Rapport international d'activités 2020 > Dasht-e-Barchi : une attaque contre les mères hazaras
Le 12 mai 2020 en Afghanistan, des hommes armés ont attaqué la maternité de MSF dans l’hôpital de Dasht-e-Barchi à Kaboul tuant 24 personnes, dont 16 mères, une sage-femme de MSF et deux jeunes enfants.
Craignant que nos patientes et notre personnel soient à nouveau visés, nous avons pris la douloureuse décision de nous retirer de cet hôpital à la mi-juin. Par cette attaque brutale et odieuse qui a forcé MSF à fermer sa maternité et son unité de néonatalogie, les assaillants ont privé femmes et bébés de soins médicaux essentiels dans un pays où la mortalité maternelle et néonatale est l’une des plus élevées au monde. Avec 16 000 naissances assistées pour la seule année 2019, Dasht-e-Barchi était l’un de nos plus gros projets de soins maternels à ce jour.
Nos pensées vont aux victimes de ce terrible incident, à leurs familles et aux soignants d’Afghanistan qui prodiguent des soins vitaux malgré de nombreuses attaques.
Voici le témoignage édité de deux membres de notre personnel qui travaillaient à Dasht-e-Barchi au moment de l’attaque.
Aquila, une sage-femme d’Afghanistan
J’ai commencé à travailler pour MSF dans la province de Bamyan en 2003 et 2004. Quand MSF a quitté temporairement l’Afghanistan en 2004, j’ai travaillé dans plusieurs endroits, dans le secteur de la santé.
Lorsque MSF a ouvert le projet de Dasht-e-Barchi en novembre 2014, j’ai été une des premières à y travailler, en tant que sage-femme d’abord, puis comme sage-femme en chef aux admissions et aux salles de travail et d’accouchement. Ensuite, je suis devenue formatrice de sages-femmes, jusqu’au jour de cette attaque.

> _Liste des activités_:
1 – Extrayez du texte sur l'attaque de Dasht-e-Barchi tout le passage qui va de « Nos pensées vont » jusqu'à « de nombreuses attaques. ».
2 – Les affirmations (a), (b) et (c) concordent-elles avec le texte sur l'attaque de Dasht-e-Barchi ? Répondez par oui ou par non, en citant à chaque fois les mots décisifs du texte.
(a) L'attaque a fait 24 morts, parmi lesquels 16 mères.
(b) Après l'attaque, MSF a maintenu son activité dans cet hôpital.
(c) Aquila a commencé à travailler pour MSF dans la province de Bamyan.
3 – Répondez aux questions suivantes d'après le texte sur l'attaque de Dasht-e-Barchi.
(a) À quelle date l'attaque a-t-elle eu lieu ?
(b) Combien de naissances assistées Dasht-e-Barchi a-t-il comptées en 2019 ?
(c) Quand MSF a-t-il ouvert le projet de Dasht-e-Barchi ?

> _Extrait de données_:
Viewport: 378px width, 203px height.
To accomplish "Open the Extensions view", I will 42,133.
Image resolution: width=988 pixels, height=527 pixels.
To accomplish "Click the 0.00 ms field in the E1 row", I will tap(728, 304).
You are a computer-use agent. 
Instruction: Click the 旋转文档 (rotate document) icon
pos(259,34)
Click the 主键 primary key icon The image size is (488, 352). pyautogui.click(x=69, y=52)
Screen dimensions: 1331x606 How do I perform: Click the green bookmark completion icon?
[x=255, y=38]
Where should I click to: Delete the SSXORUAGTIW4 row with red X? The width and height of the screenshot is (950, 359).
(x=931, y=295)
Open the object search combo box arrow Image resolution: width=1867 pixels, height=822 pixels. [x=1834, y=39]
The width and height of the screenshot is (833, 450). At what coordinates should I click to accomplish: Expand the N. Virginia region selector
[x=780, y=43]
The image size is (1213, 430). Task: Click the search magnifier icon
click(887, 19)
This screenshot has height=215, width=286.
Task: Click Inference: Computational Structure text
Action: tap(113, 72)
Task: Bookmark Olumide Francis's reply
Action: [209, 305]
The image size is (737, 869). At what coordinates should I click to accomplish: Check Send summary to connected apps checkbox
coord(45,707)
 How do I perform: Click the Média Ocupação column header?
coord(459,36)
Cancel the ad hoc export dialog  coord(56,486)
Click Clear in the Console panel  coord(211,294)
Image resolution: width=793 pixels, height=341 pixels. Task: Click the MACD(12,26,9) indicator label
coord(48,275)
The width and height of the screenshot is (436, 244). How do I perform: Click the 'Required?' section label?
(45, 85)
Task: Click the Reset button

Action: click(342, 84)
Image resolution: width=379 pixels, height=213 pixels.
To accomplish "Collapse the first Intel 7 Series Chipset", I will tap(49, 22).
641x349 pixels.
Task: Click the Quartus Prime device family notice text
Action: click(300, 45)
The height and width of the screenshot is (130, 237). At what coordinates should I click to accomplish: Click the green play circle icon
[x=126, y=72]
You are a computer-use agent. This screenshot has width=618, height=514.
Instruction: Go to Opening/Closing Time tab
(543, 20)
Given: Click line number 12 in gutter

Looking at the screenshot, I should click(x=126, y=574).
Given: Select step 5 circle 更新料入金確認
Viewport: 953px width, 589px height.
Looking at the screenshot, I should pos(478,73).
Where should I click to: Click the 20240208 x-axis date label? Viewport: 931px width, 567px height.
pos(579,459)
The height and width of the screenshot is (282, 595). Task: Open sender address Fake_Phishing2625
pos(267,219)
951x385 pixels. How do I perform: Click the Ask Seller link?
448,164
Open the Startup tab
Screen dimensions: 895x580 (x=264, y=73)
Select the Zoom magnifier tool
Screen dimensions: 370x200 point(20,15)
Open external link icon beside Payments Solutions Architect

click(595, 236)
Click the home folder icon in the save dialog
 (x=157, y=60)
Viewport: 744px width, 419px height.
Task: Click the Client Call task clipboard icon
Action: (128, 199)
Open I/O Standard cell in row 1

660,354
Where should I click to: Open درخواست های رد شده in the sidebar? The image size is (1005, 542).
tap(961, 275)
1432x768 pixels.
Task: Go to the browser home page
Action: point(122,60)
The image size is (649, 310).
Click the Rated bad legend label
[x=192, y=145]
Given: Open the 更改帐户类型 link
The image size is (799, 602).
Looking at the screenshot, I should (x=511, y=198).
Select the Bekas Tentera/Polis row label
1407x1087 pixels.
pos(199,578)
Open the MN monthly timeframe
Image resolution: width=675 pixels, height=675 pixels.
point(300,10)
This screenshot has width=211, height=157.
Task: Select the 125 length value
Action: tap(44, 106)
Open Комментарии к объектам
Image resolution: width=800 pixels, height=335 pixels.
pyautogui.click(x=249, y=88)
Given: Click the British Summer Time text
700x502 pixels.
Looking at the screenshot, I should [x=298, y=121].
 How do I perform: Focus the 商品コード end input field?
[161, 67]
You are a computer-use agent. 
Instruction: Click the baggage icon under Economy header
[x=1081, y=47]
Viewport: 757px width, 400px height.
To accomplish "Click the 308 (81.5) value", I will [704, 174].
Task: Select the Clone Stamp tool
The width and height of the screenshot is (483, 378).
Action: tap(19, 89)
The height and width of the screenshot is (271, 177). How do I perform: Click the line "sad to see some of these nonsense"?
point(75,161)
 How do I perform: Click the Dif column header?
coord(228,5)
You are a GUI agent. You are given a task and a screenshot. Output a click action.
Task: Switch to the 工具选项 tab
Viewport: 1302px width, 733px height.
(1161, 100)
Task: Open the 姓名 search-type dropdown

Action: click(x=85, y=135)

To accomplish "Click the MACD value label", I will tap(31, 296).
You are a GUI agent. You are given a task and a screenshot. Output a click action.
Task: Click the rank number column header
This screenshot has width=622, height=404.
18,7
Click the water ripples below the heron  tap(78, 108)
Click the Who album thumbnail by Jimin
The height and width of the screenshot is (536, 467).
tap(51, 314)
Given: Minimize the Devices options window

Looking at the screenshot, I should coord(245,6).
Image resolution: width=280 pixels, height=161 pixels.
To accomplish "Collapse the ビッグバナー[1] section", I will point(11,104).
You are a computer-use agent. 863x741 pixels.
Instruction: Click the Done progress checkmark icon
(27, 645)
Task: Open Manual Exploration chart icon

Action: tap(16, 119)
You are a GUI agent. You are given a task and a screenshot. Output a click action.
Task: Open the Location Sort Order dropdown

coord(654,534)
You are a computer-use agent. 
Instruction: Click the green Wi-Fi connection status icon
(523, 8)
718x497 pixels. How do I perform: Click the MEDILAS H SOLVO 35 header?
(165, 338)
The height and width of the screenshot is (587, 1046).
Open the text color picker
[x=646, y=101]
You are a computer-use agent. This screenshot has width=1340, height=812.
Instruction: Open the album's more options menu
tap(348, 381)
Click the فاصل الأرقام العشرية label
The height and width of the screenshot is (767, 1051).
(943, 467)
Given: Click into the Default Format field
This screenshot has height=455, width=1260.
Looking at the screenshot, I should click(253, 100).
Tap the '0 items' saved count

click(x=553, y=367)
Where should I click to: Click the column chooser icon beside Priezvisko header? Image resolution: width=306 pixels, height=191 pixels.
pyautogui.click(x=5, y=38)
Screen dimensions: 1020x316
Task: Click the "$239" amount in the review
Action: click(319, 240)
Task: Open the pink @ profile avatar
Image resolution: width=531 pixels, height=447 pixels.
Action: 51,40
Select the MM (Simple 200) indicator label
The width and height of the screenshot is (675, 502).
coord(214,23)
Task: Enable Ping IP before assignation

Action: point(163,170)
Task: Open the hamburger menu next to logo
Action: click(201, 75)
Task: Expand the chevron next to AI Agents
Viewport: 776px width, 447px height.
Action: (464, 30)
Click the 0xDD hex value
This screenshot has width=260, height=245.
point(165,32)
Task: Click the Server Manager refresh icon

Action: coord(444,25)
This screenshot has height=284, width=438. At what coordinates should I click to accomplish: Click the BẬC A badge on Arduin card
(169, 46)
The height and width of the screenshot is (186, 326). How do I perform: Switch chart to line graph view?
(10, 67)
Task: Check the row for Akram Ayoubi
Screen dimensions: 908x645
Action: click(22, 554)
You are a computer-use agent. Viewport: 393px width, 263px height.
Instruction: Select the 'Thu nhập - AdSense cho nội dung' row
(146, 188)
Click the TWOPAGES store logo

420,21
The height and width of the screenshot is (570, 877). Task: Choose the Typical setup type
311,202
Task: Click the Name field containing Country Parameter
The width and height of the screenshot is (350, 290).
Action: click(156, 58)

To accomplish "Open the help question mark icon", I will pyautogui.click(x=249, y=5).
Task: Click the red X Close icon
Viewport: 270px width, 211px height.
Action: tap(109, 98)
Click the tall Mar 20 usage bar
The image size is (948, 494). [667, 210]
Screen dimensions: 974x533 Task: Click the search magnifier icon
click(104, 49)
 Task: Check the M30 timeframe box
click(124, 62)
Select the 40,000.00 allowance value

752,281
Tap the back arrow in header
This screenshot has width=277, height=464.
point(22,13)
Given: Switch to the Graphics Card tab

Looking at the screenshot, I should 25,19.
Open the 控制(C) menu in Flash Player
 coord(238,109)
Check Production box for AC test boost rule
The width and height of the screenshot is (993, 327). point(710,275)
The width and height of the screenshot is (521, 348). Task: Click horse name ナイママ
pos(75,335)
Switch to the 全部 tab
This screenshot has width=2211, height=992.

> _Corrigé des exercices_:
1 –
Nos pensées vont aux victimes de ce terrible incident, à leurs familles et aux soignants d’Afghanistan qui prodiguent des soins vitaux malgré de nombreuses attaques.

2 –
(a) Oui : « tuant 24 personnes, dont 16 mères ».
(b) Non : « nous avons pris la douloureuse décision de nous retirer de cet hôpital à la mi-juin ».
(c) Oui : « J’ai commencé à travailler pour MSF dans la province de Bamyan en 2003 et 2004 ».

3 –
(a) Le 12 mai 2020.
(b) 16 000.
(c) En novembre 2014.